→ Work to be completed
Excluding images, repeat the data exactly as given.

Screenshot grounding data:
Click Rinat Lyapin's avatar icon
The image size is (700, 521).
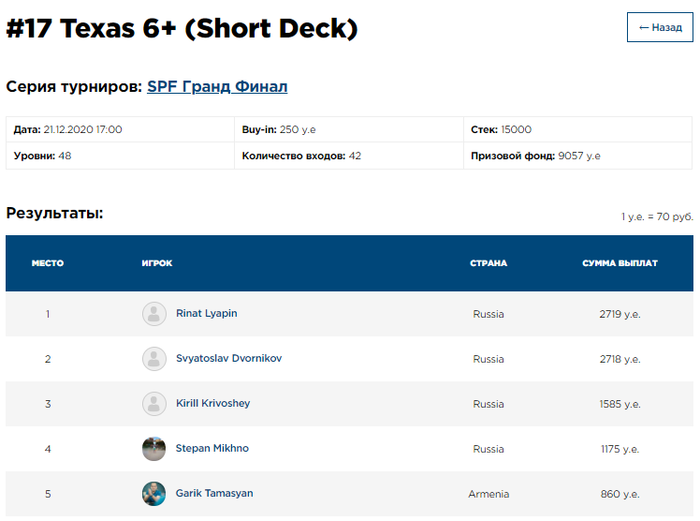pos(154,314)
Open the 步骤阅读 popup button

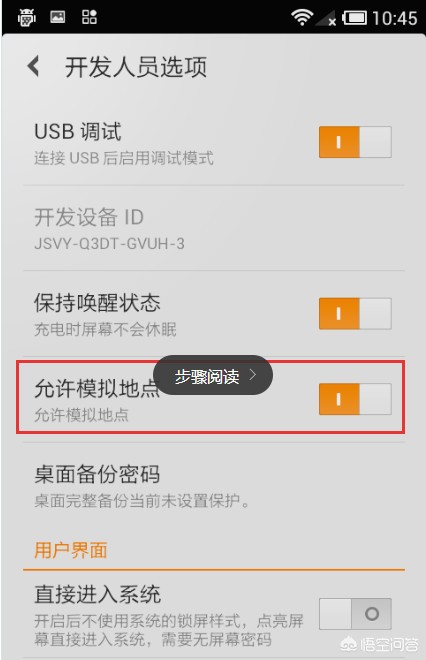[x=213, y=375]
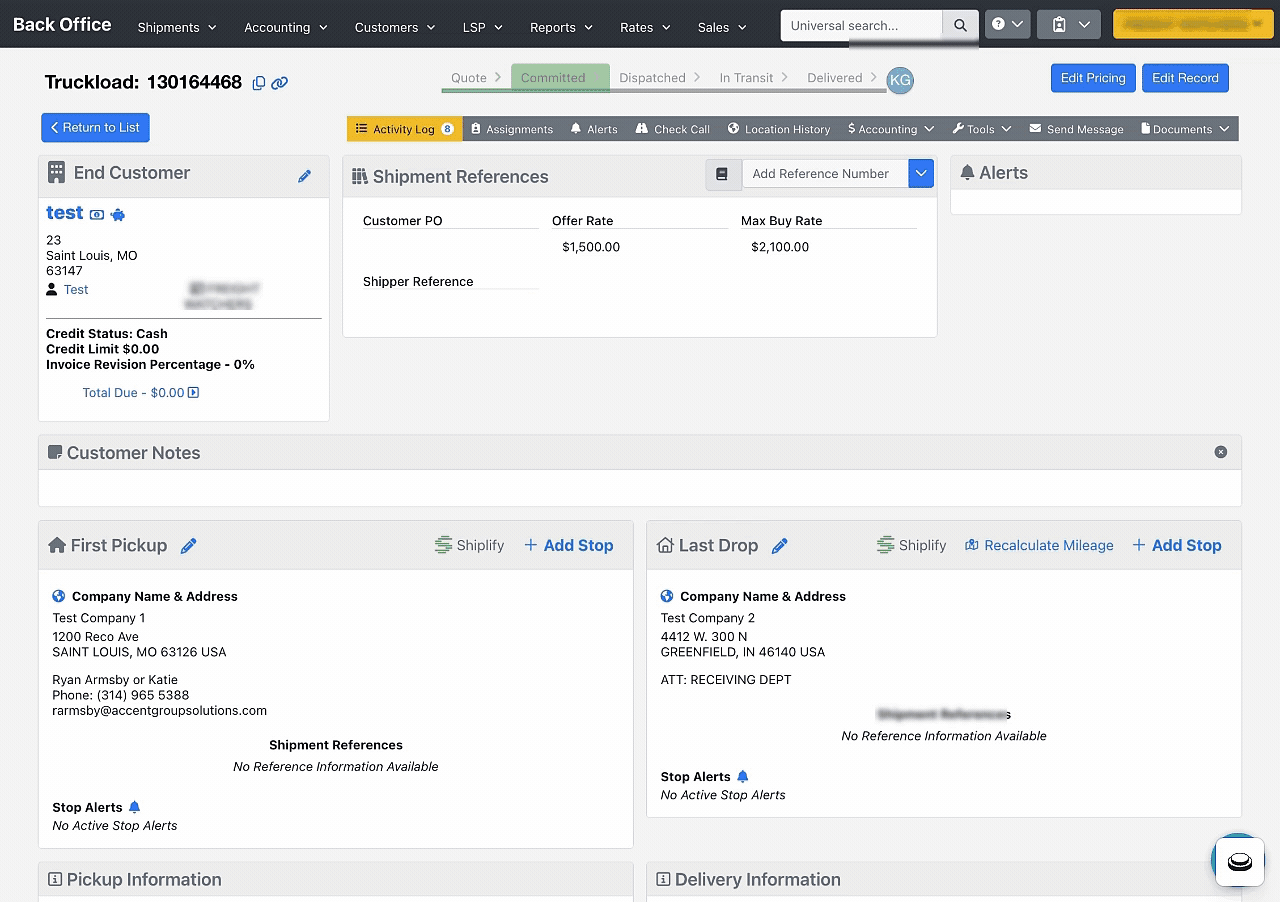The height and width of the screenshot is (902, 1280).
Task: Click Return to List button
Action: click(95, 128)
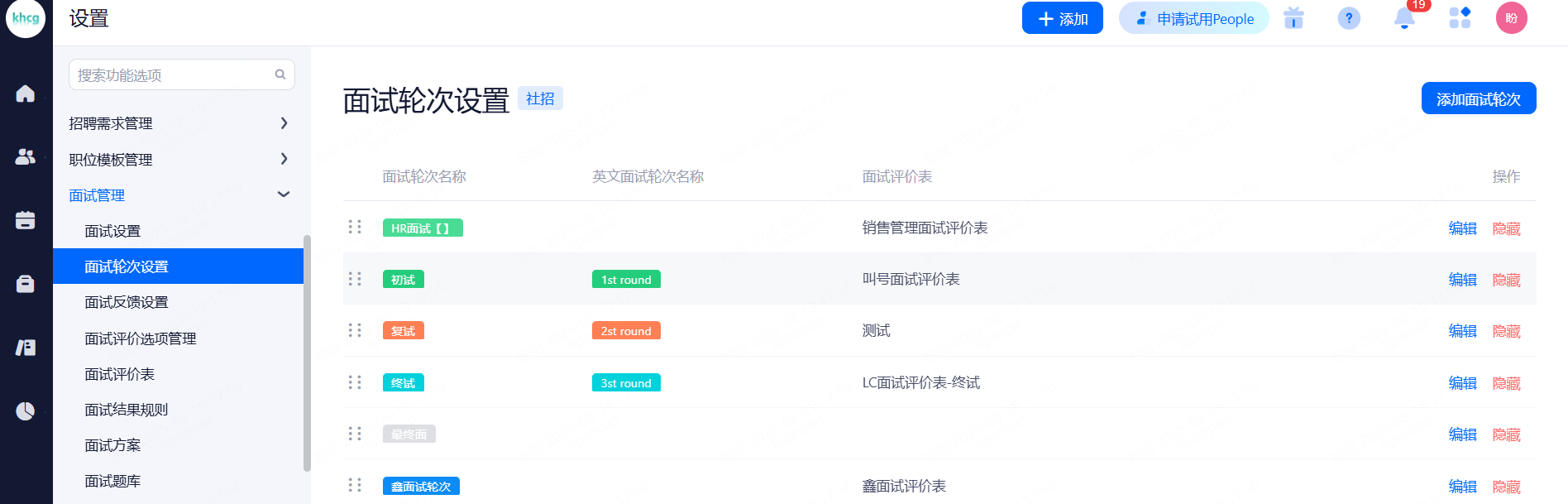
Task: Select 面试反馈设置 in the settings menu
Action: click(x=127, y=302)
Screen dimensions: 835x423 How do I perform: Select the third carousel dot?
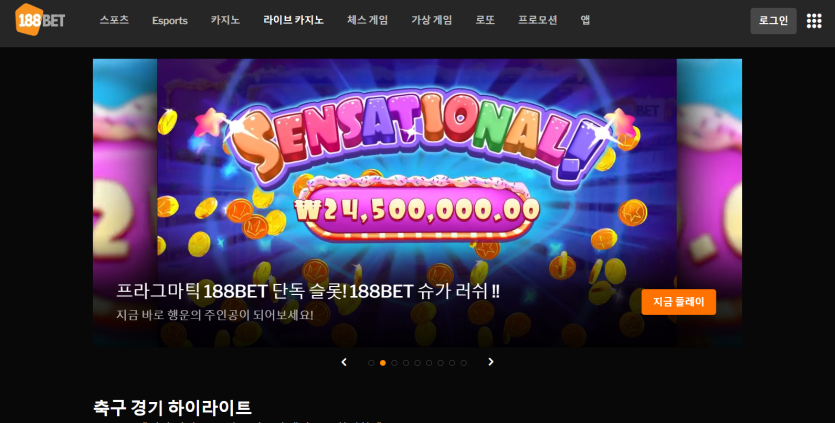pyautogui.click(x=395, y=363)
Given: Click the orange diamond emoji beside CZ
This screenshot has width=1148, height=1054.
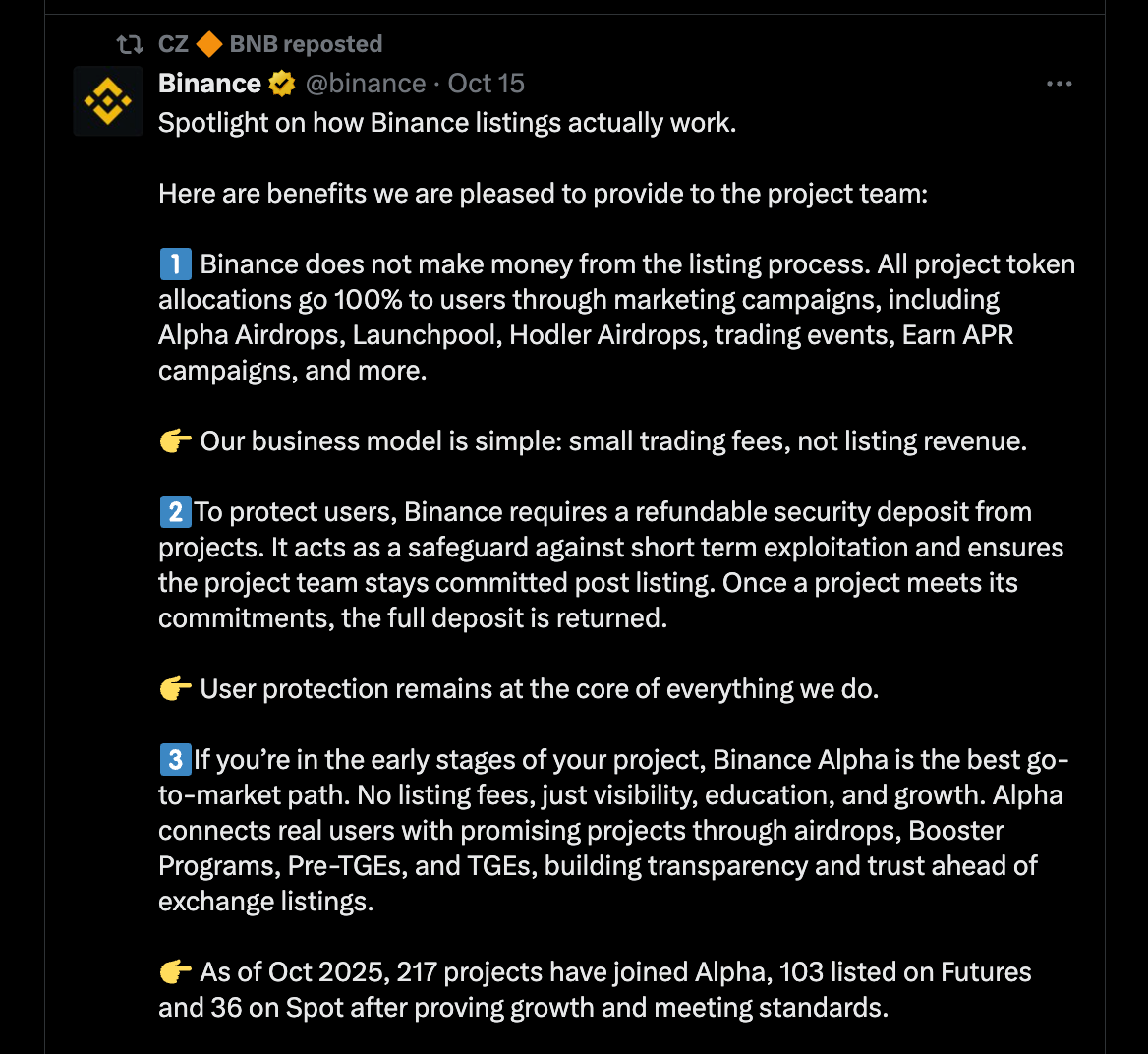Looking at the screenshot, I should 209,44.
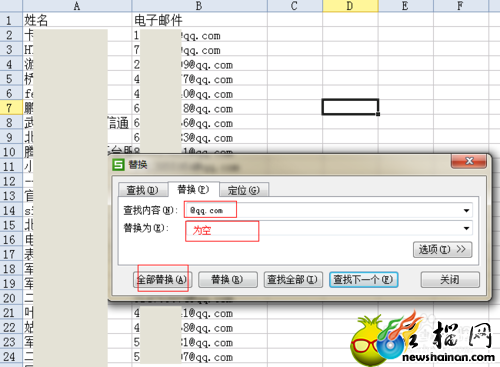500x367 pixels.
Task: Click the WPS icon in the 替换 dialog title
Action: pyautogui.click(x=118, y=165)
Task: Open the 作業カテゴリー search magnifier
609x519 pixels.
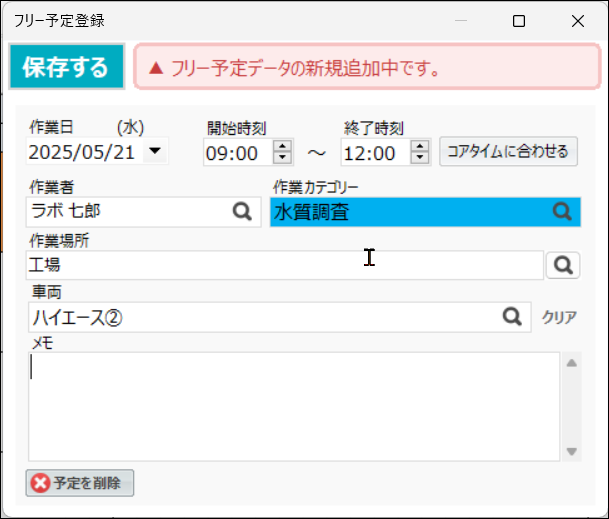Action: point(562,212)
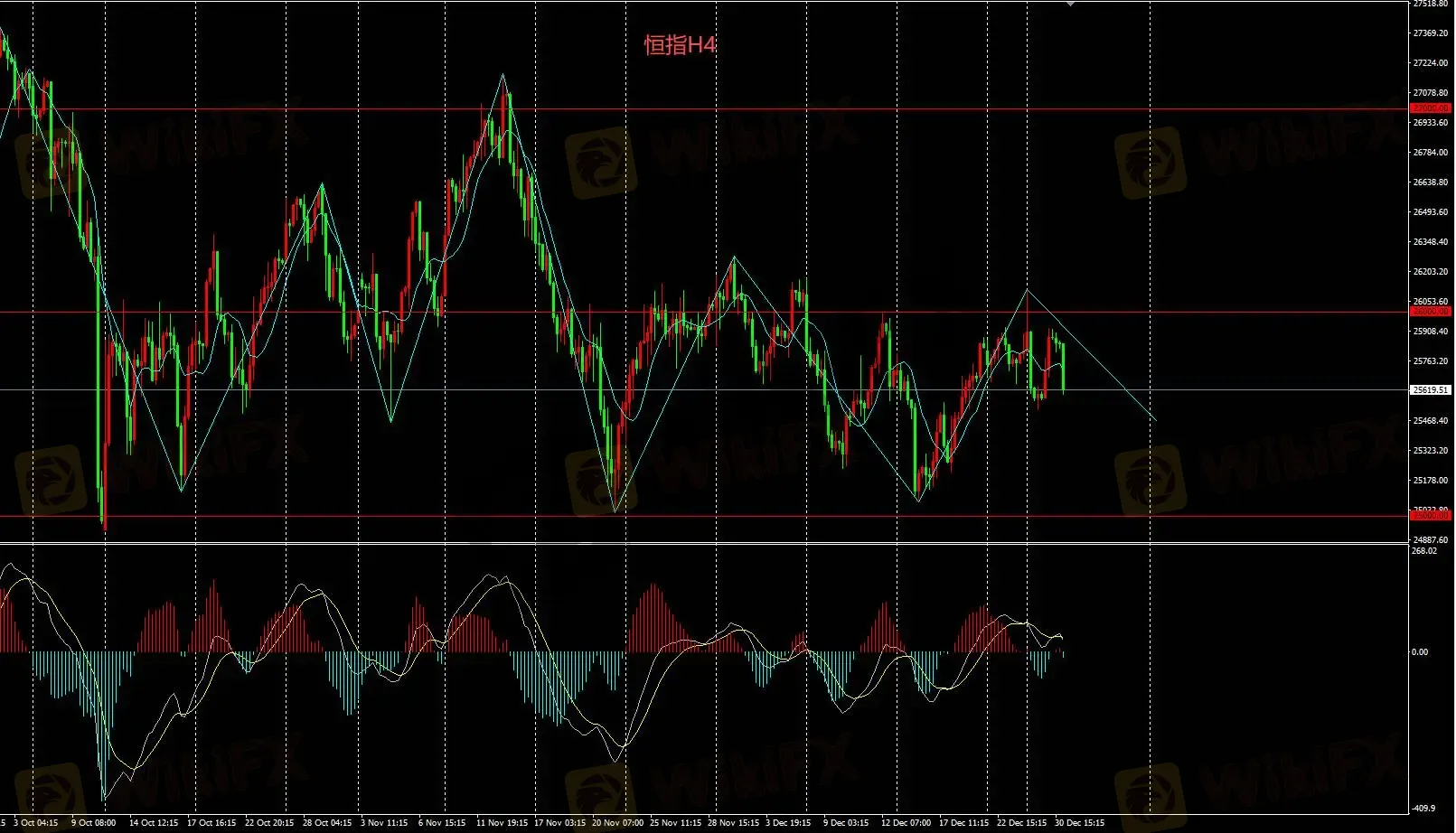
Task: Click the MACD 0.00 level label
Action: [1420, 652]
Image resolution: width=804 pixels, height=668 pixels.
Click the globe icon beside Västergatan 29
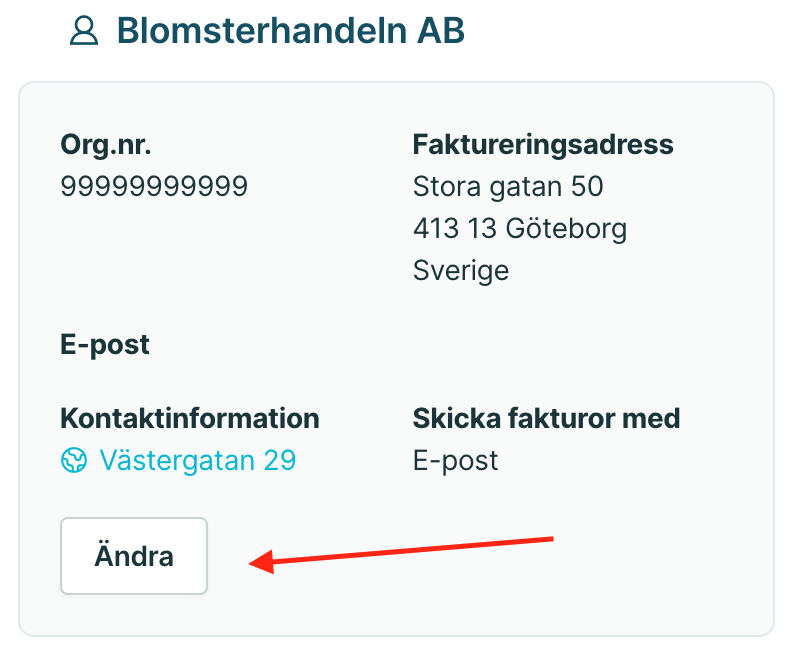(74, 460)
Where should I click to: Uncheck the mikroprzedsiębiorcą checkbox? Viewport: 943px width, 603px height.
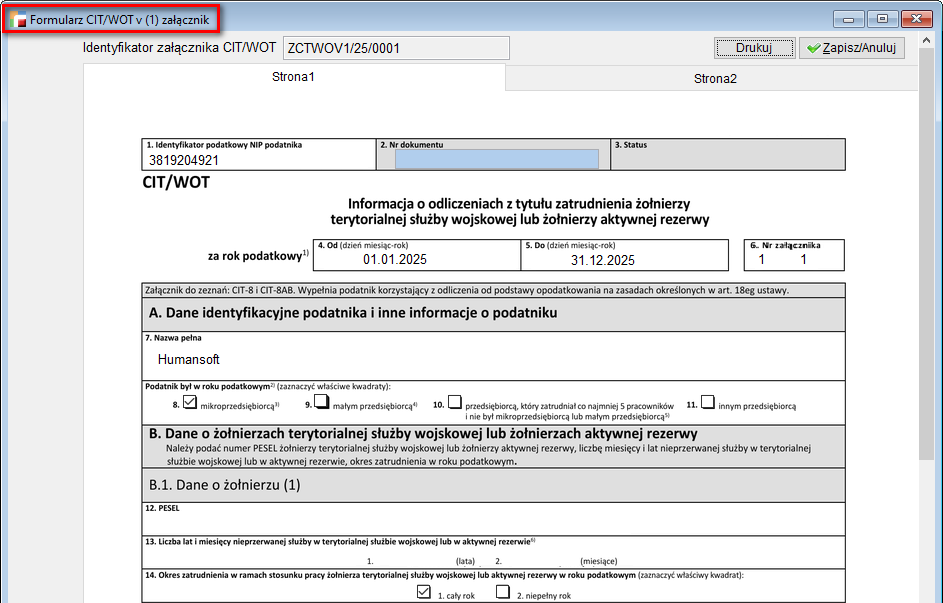click(190, 403)
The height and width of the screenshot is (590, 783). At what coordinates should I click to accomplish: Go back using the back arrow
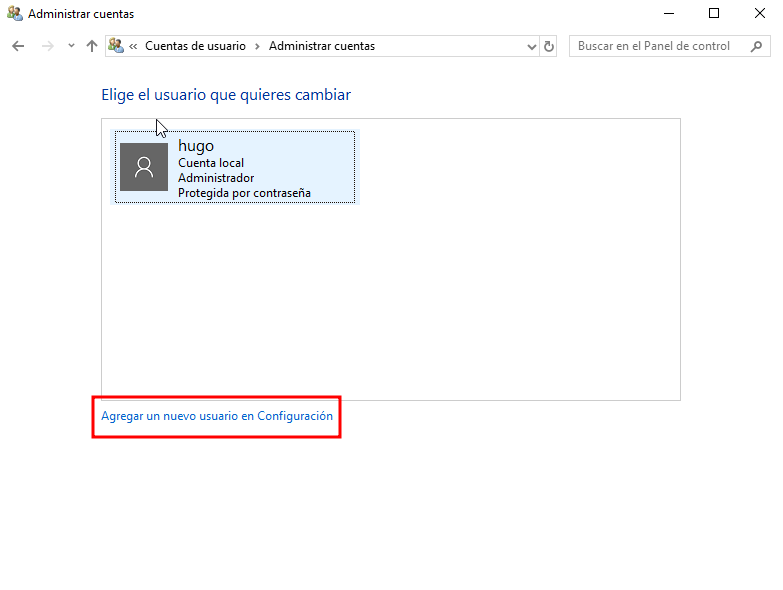[18, 46]
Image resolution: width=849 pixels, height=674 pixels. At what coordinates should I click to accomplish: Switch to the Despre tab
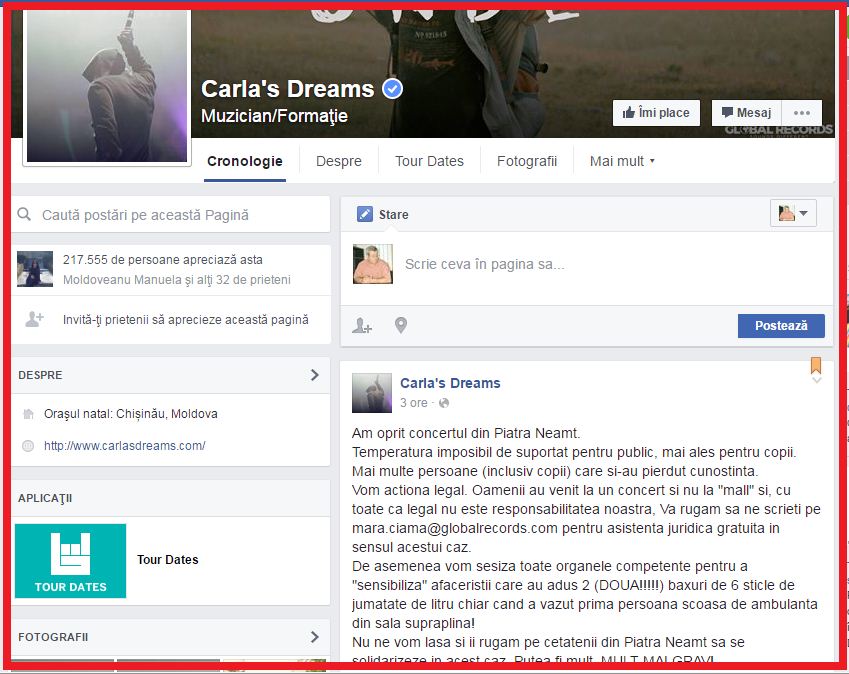point(339,161)

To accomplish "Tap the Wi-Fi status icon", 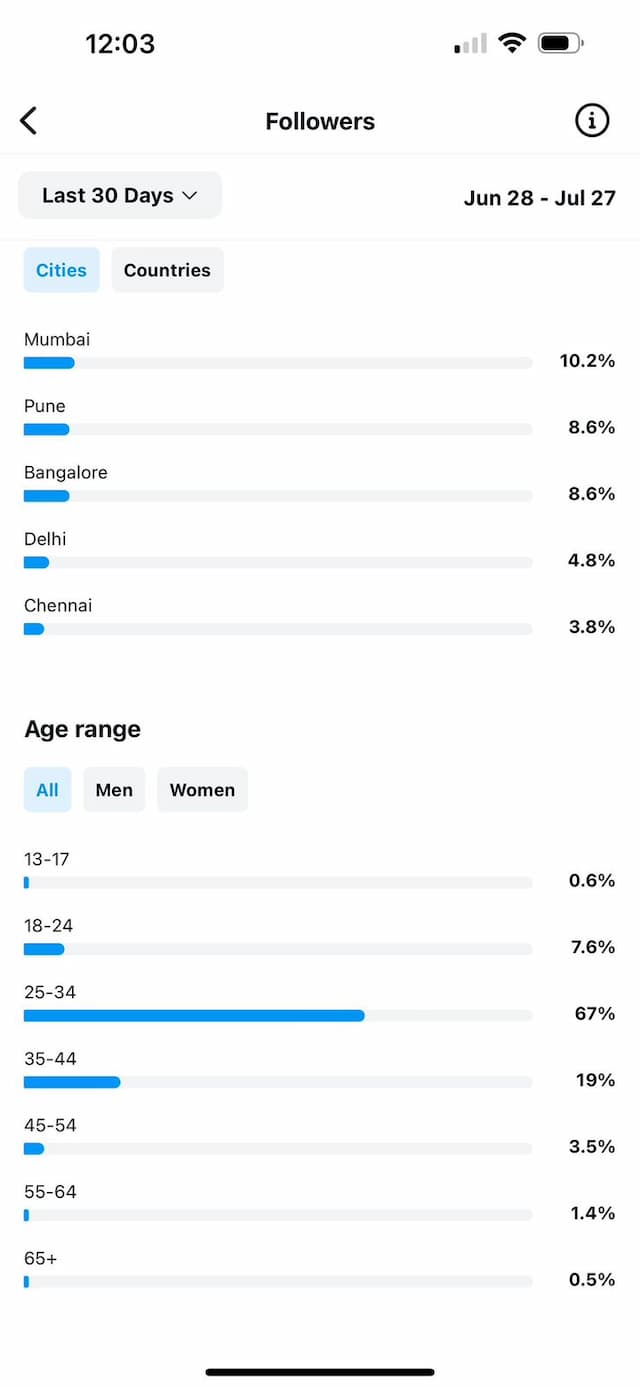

→ Your solution
Click Rinat Lyapin's avatar icon
The image size is (700, 521).
pos(154,314)
Open the 步骤阅读 popup button

[x=213, y=375]
The height and width of the screenshot is (902, 1280).
Task: Click Return to List button
Action: click(95, 128)
Task: Select 面试反馈设置 in the settings menu
Action: click(x=127, y=302)
Screen dimensions: 835x423 How do I perform: Select the third carousel dot?
pyautogui.click(x=395, y=363)
Given: Click the orange diamond emoji beside CZ
This screenshot has width=1148, height=1054.
Looking at the screenshot, I should 209,44.
500x367 pixels.
Task: Click the WPS icon in the 替换 dialog title
Action: pyautogui.click(x=118, y=165)
Task: Open the 作業カテゴリー search magnifier
609x519 pixels.
Action: point(562,212)
Task: Click the MACD 0.00 level label
Action: [1420, 652]
Image resolution: width=804 pixels, height=668 pixels.
Click the globe icon beside Västergatan 29
(74, 460)
Where should I click to: Uncheck the mikroprzedsiębiorcą checkbox? Viewport: 943px width, 603px height.
click(190, 403)
The height and width of the screenshot is (590, 783). At what coordinates should I click to accomplish: Go back using the back arrow
[18, 46]
Image resolution: width=849 pixels, height=674 pixels. At what coordinates should I click to accomplish: Switch to the Despre tab
point(339,161)

To accomplish "Tap the Wi-Fi status icon", 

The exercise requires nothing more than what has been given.